2. Time for Filing: The timely filing of a notice of appeal is mandatory and jurisdictional. Rinaldo v. Corbett, 256 F.3d 1276, 1278 (11th Cir. 2001). In civil cases, Fed.R.App.P. 4(a) and (c) set the following time limits:

(a) Fed.R.App.P. 4(a)(1): A notice of appeal in compliance with the requirements set forth in Fed.R.App.P. 3 must be filed in the district court within 30 days after the order or judgment appealed from is entered. However, if the United States or an officer or agency thereof is a party, the notice of appeal must be filed in the district court within 60 days after such entry. THE NOTICE MUST BE RECEIVED AND FILED IN THE DISTRICT COURT NO LATER THAN THE LAST DAY OF THE APPEAL PERIOD — no additional days are provided for mailing. Special filing provisions for inmates are discussed below. (b) Fed.R.App.P. 4(a)(3): "If one party timely files a notice of appeal, any other party may file a notice of appeal within 14 days after the date when the first notice was filed, or within the time otherwise prescribed by this Rule 4(a), whichever period ends later." (c) Fed.R.App.P. 4(a)(4): If any party makes a timely motion in the district court under the Federal Rules of Civil Procedure of a type specified in this rule, the time for appeal for all parties runs from the date of entry of the order disposing of the last such timely filed motion. (d) Fed.R.App.P. 4(a)(5) and 4(a)(6): Under certain limited circumstances, the district court may extend or reopen the time to file a notice of appeal. Under Rule 4(a)(5), the time may be extended if a motion for an extension is filed within 30 days after expiration of the time otherwise provided to file a notice of appeal, upon a showing of excusable neglect or good cause. Under Rule 4(a)(6), the time to file an appeal may be reopened if the district court finds, upon motion, that the following conditions are satisfied: the moving party did not receive notice of the entry of the judgment or order within 21 days after entry; the motion is filed within 180 days after the judgment or order is entered or within 14 days after the moving party receives notice, whichever is earlier; and no party would be prejudiced by the reopening. (e) Fed.R.App.P. 4(c): If an inmate confined to an institution files a notice of appeal in either a civil case or a criminal case, the notice of appeal is timely if it is deposited in the institution's internal mail system on or before the last day for filing. Timely filing may be shown by a declaration in compliance with 28 U.S.C. § 1746 or a notarized statement, either of which must set forth the date of deposit and state that first-class postage has been prepaid.

3. Format of the notice of appeal: Form 1, Appendix of Forms to the Federal Rules of Appellate Procedure, is a suitable format. See also Fed.R.App.P. 3(c).
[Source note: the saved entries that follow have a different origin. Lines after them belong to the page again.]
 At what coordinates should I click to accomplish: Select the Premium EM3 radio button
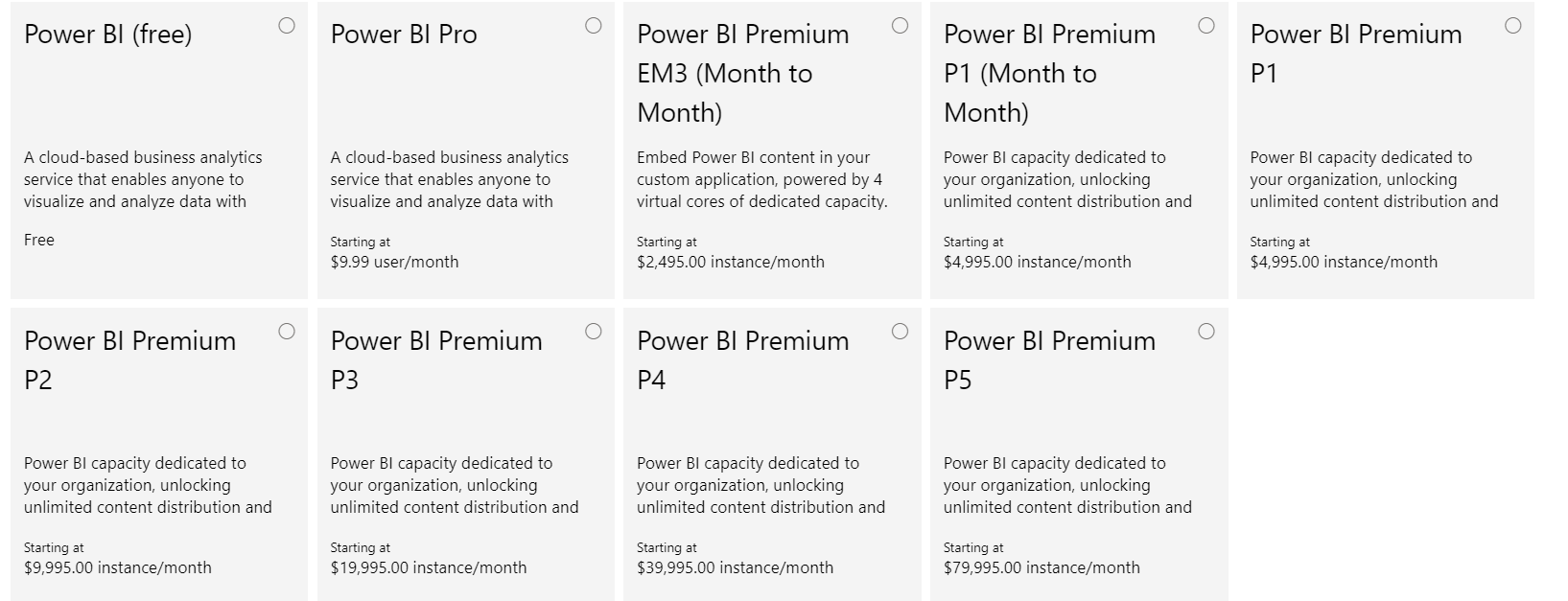(900, 27)

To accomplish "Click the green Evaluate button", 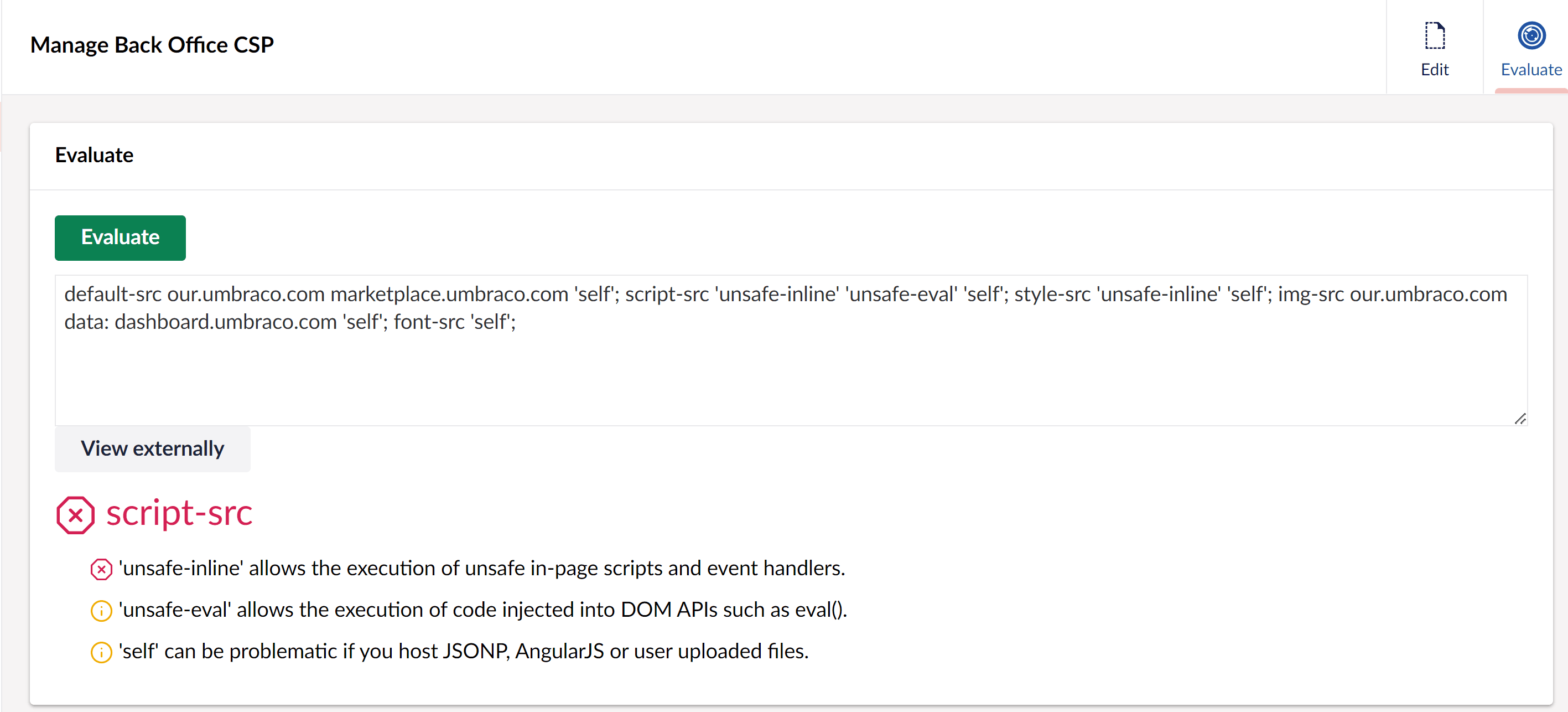I will click(120, 238).
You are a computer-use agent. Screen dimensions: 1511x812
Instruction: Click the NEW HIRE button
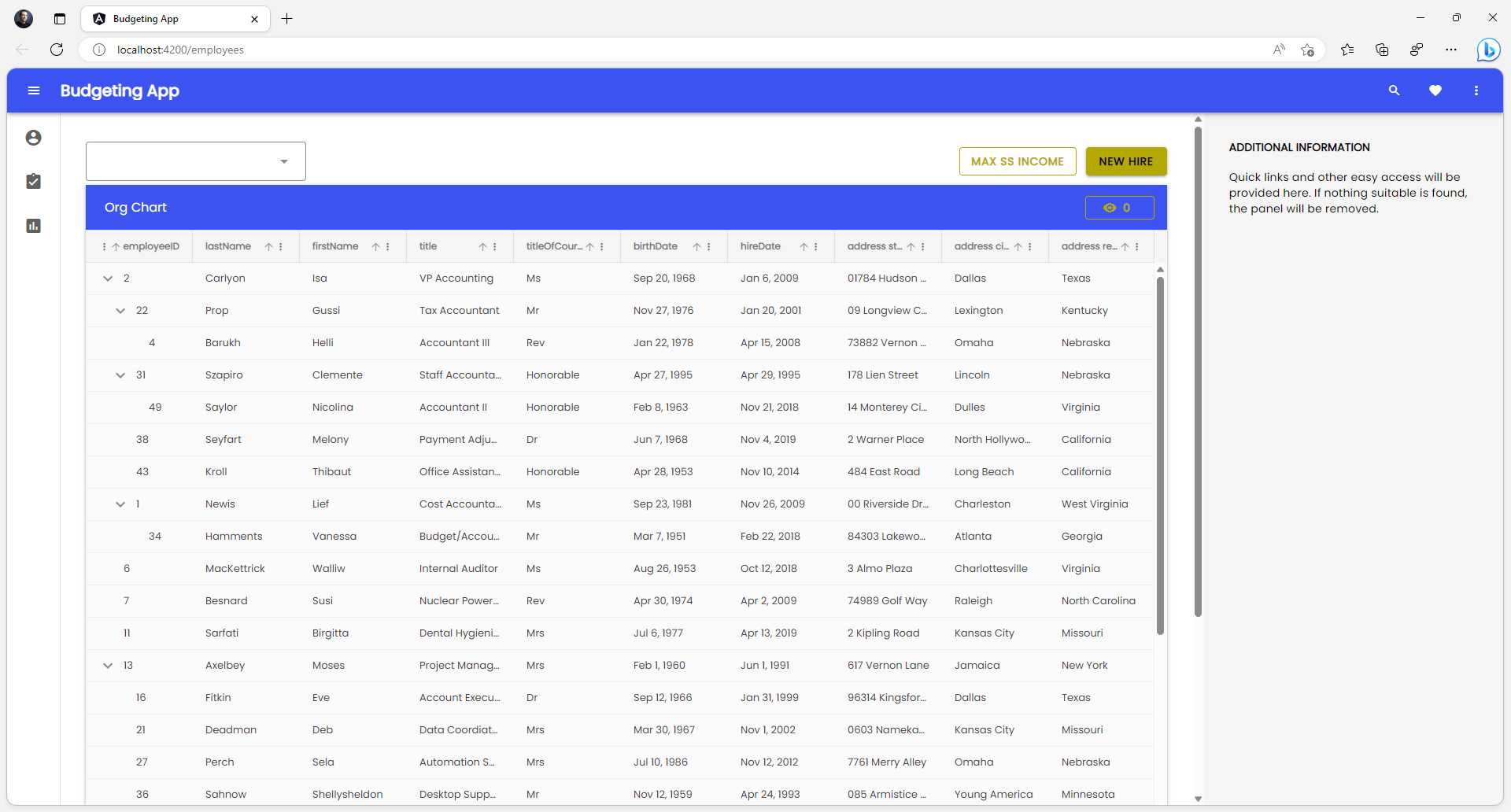coord(1125,161)
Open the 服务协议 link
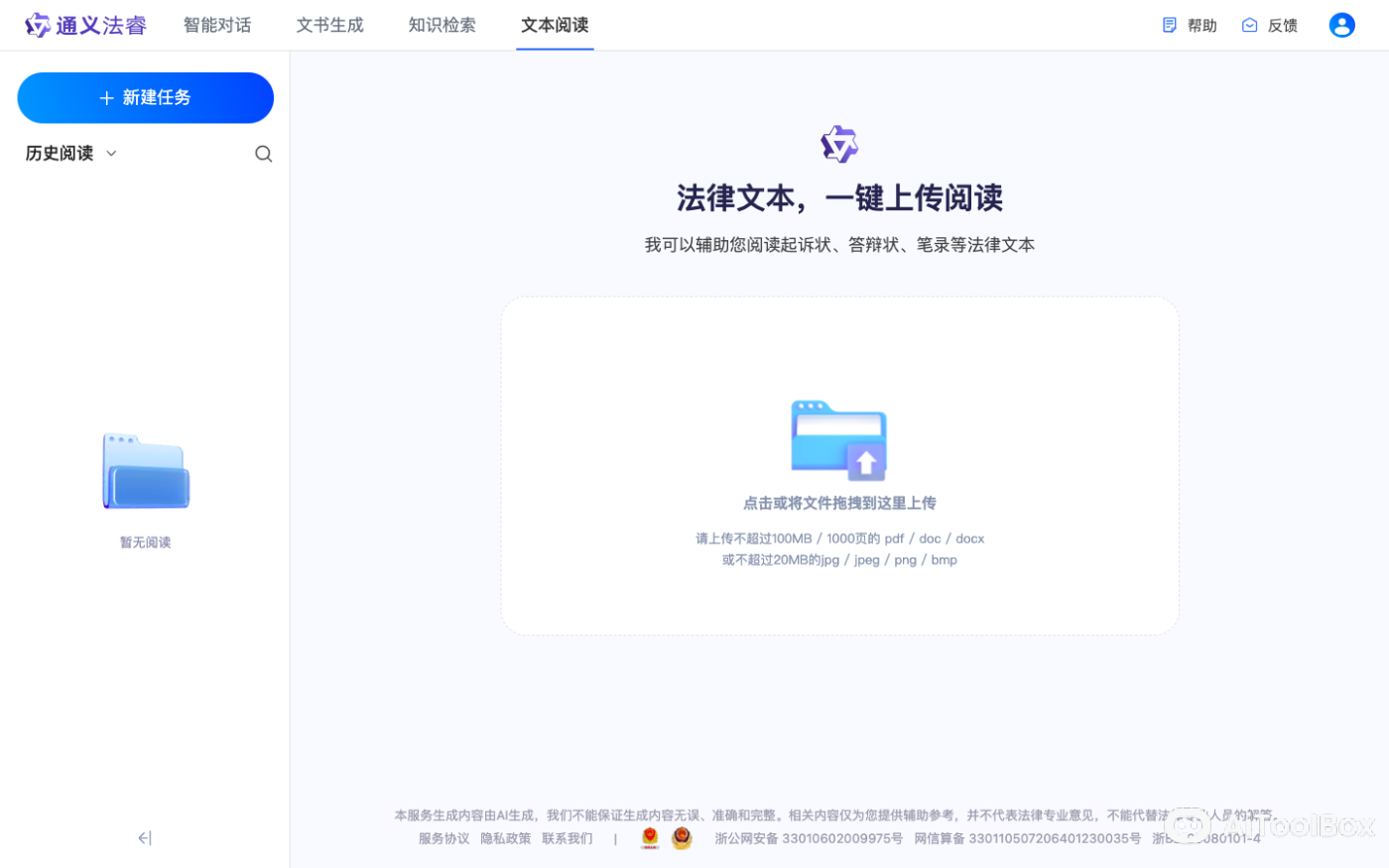This screenshot has width=1389, height=868. click(x=443, y=837)
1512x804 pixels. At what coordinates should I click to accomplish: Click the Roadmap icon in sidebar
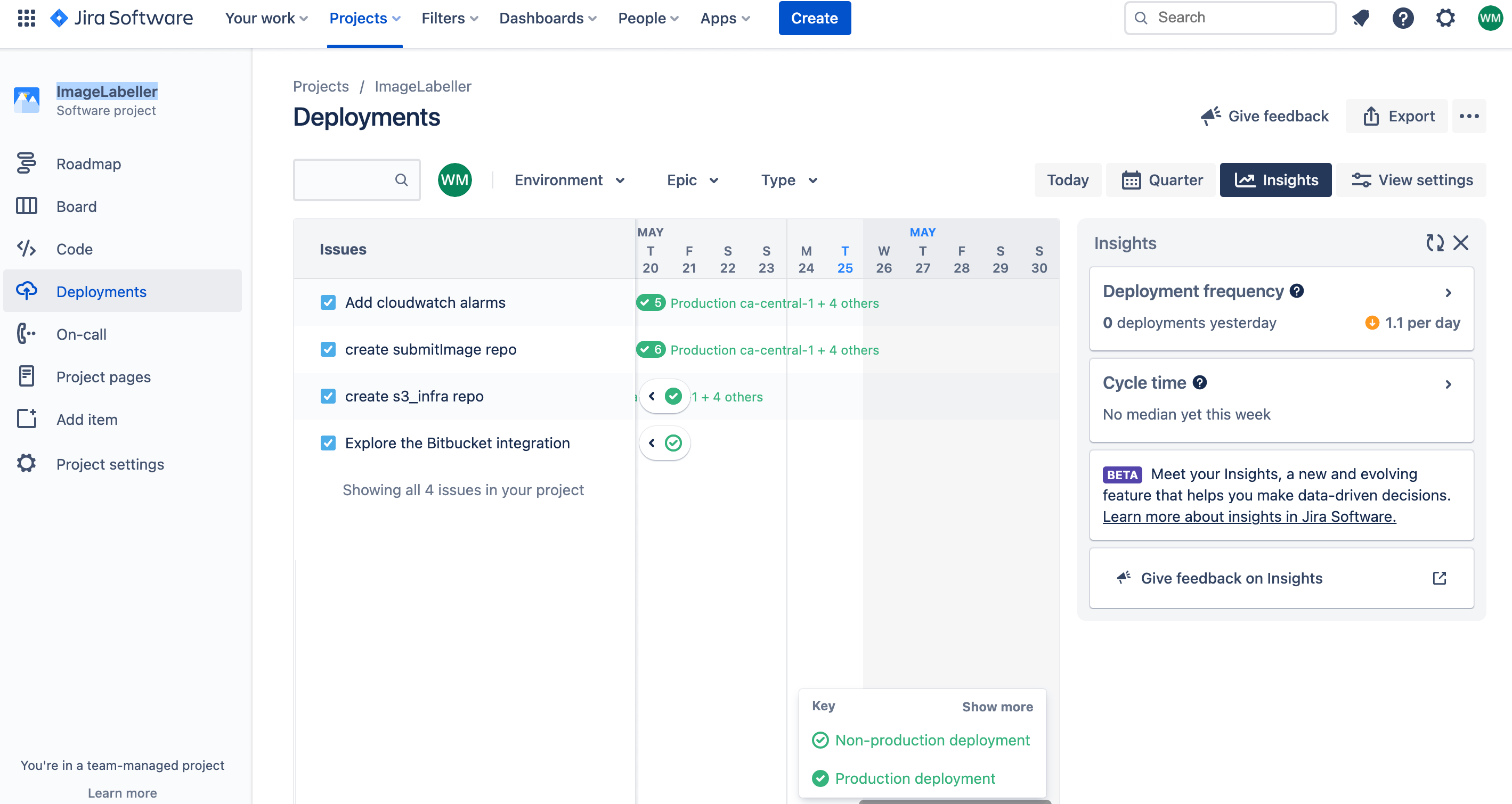[26, 163]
A pro se notice of appeal must be signed by the appellant.

4. Effect of a notice of appeal: A district court lacks jurisdiction, i.e., authority, to act after the filing of a timely notice of appeal, except for actions in aid of appellate jurisdiction or to rule on a timely motion of the type specified in Fed.R.App.P. 4(a)(4).

FootNotes


1. Carastro refers to "Scott" in count two, which may be a reference to former defendant Scott Harris. All claims against Scott Harris, however, were dismissed with prejudice by Order of the Court on January 7, 2019. (Doc. 24).
2. In response to the pending motion to dismiss the second amended complaint, Carastro incorporated by reference her response to the previous motion to dismiss. (Doc. 34 & 21).